Between 2008 and 2009, CFS spending increased $1,340,102 or 38%. That looks impressive, but 52% of the increase ($701,821) was for XMRV (and a basic science grant, at that). The effect is even more dramatic in 2010. That year, overall CFS spending reportedly increased $1,349,998 or 28%. But XMRV spending increased $1,105,971 over 2009. That means that 82% of the overall CFS increase in 2010 was an increase in XMRV spending. As detailed above, most of the XMRV spending allocated to the CFS category in 2010 was spent on a grant looking for an animal source of XMRV in zoos, as opposed to research on CFS patients. It’s not until 2011 that this effect disappears. In 2011, overall CFS spending increased by only $152,106 or 2.5% but XMRV spending decreased by $64,016. In contrast to 2009 and 2010, most of the XMRV spending was actually used in CFS studies as opposed to basic science.

Are we better off?

Comparing funding numbers is complicated because there are so many ways to crunch the data. I’ve identified grants that should not be counted as CFS funding, such as the Williams study on interstitial cystitis and fibromyalgia. Not all of the XMRV funding can be fairly categorized as CFS spending, either. There is overlap with gene therapy, genetics, infectious disease, and cancer research – and in fact, the grants are included in those categories as well. If every basic science grant that could be related in some way to CFS by inference or hypothesis was included in the CFS category, our funding numbers would be impressive indeed. And there is the difficulty of how to categorize the psychological studies which are offensive to many patients, but which do study CFS cohorts.
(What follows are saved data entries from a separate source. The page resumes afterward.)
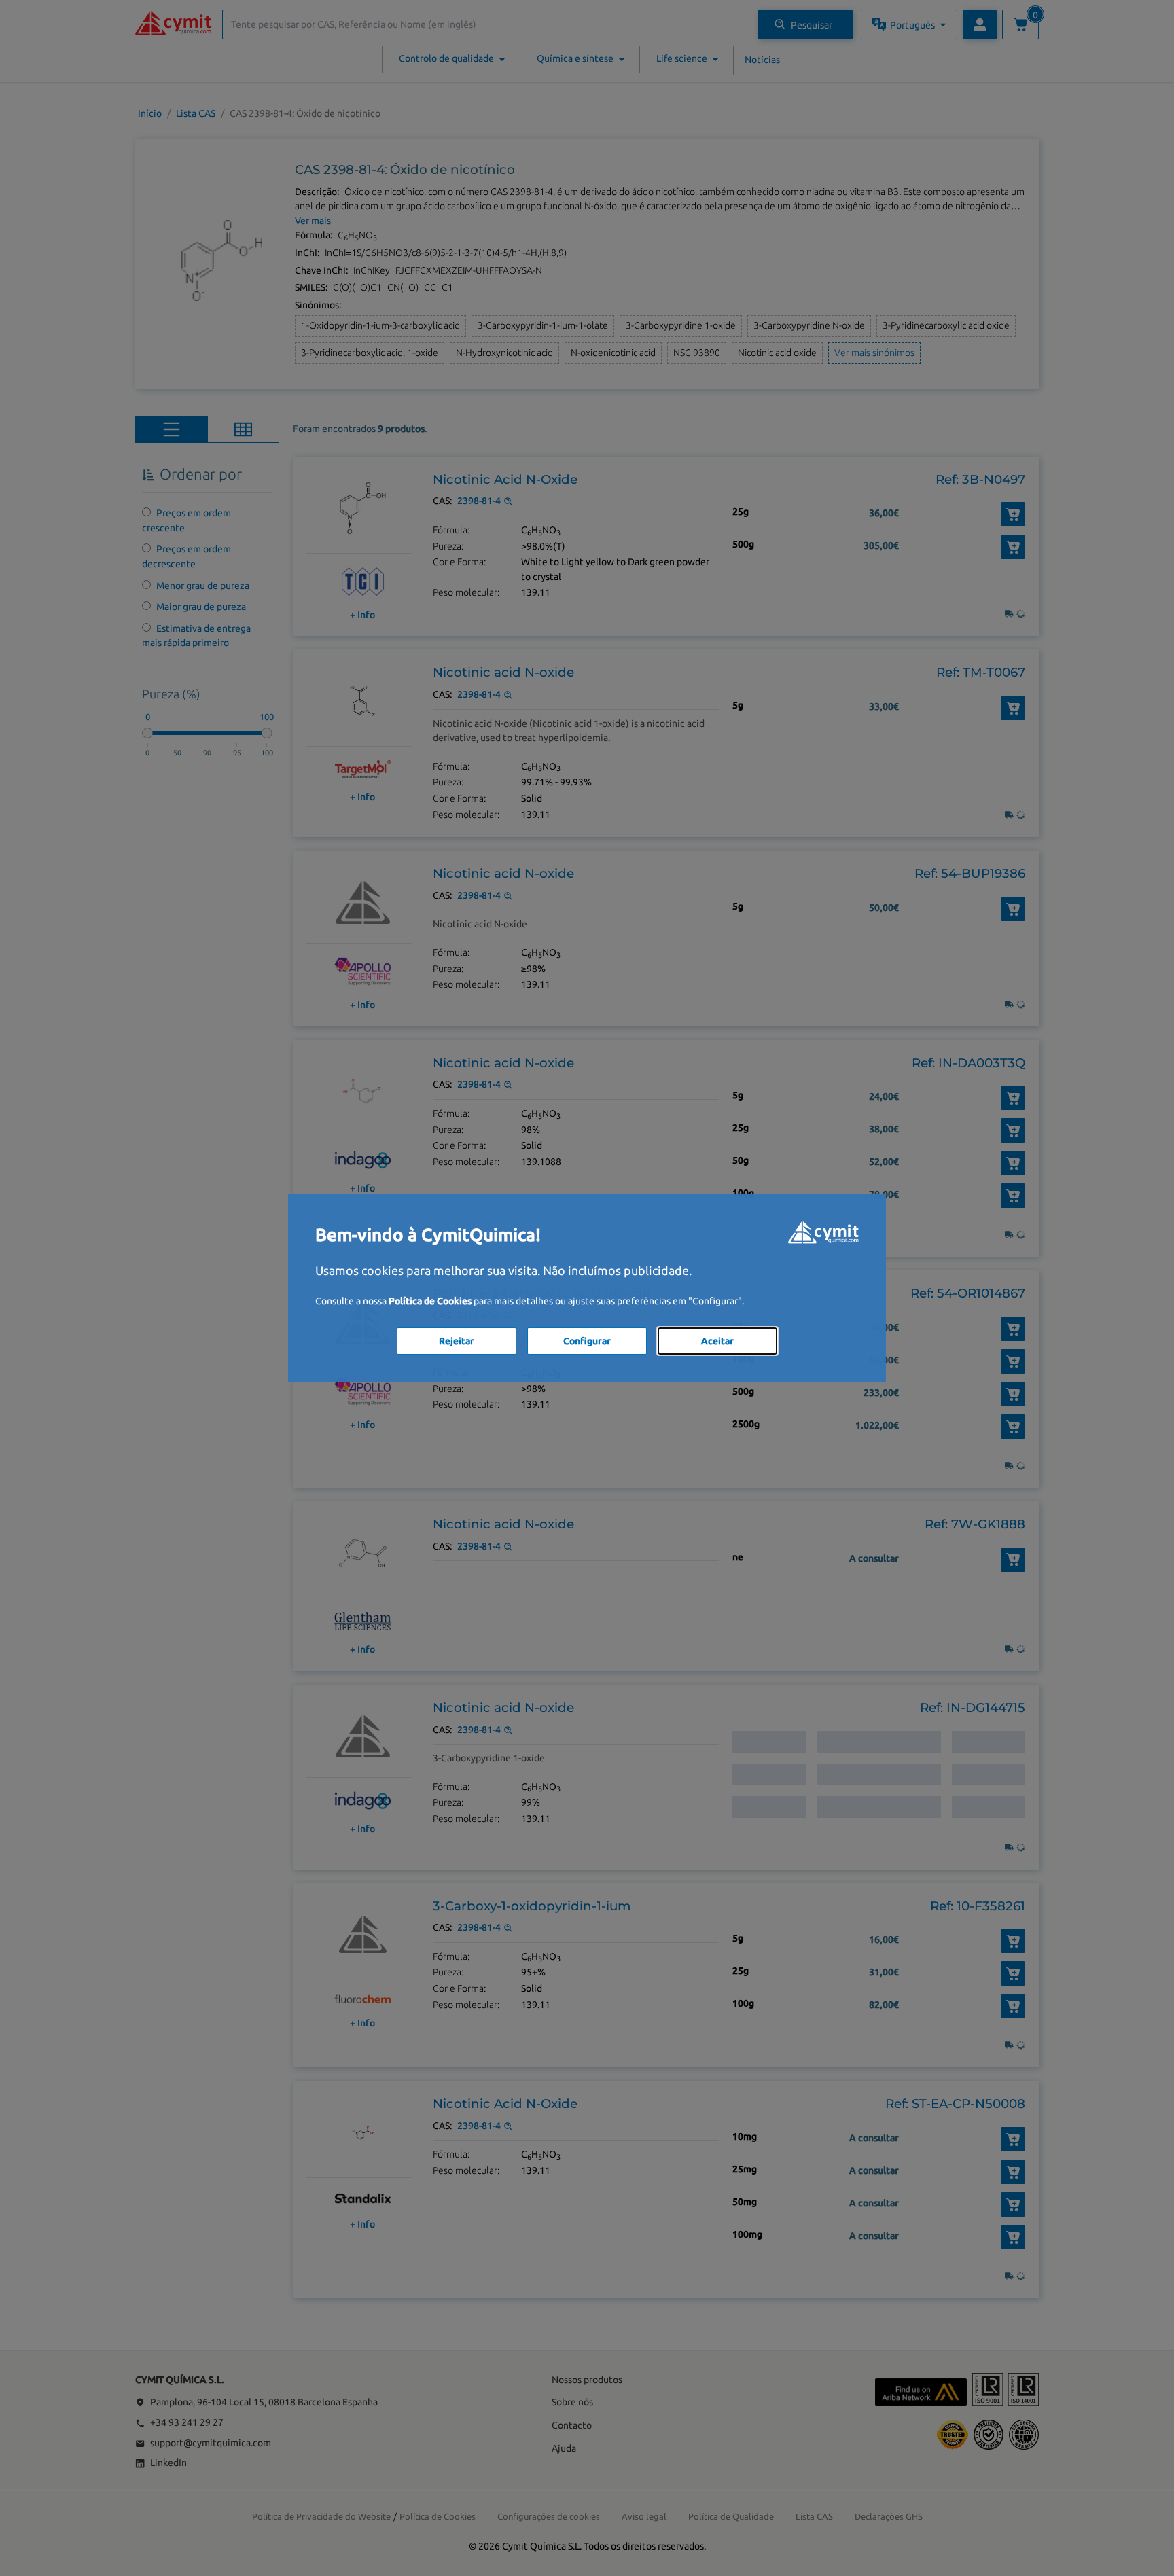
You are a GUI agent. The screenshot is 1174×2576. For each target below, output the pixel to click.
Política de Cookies (430, 1300)
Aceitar (717, 1341)
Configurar (587, 1341)
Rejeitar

Here is my bottom line snapshot. I excluded the non-CFS grants, the XMRV funding for basic research, and the Lipkin study since it was awarded outside the usual applications process. I included the psychological spending, despite my misgivings about it. Here’s what was left:

Adjusted Spending $ Increased % Increased
2008 $3,175,262
2009 $3,810,851 $635,589 20%
2010 $4,248,535 $437,684 11.5%
2011 $5,009,672 $761,137 18%

I was surprised to see the increases hold up, although it’s much more modest than when XMRV is included. Spending for 2012 is projected to be $6 million. If all of that money is actually spent on CFS studies, it will represent a significant increase over 2011 because the Lipkin study funding would be shifted to other CFS studies. That would be a significant win for CFS patients. It will be interesting to see if NIH meets that projection. The CFS Special Emphasis Panel met to review grants on June 25-26, 2012, and hopefully there will be new CFS grants announced soon.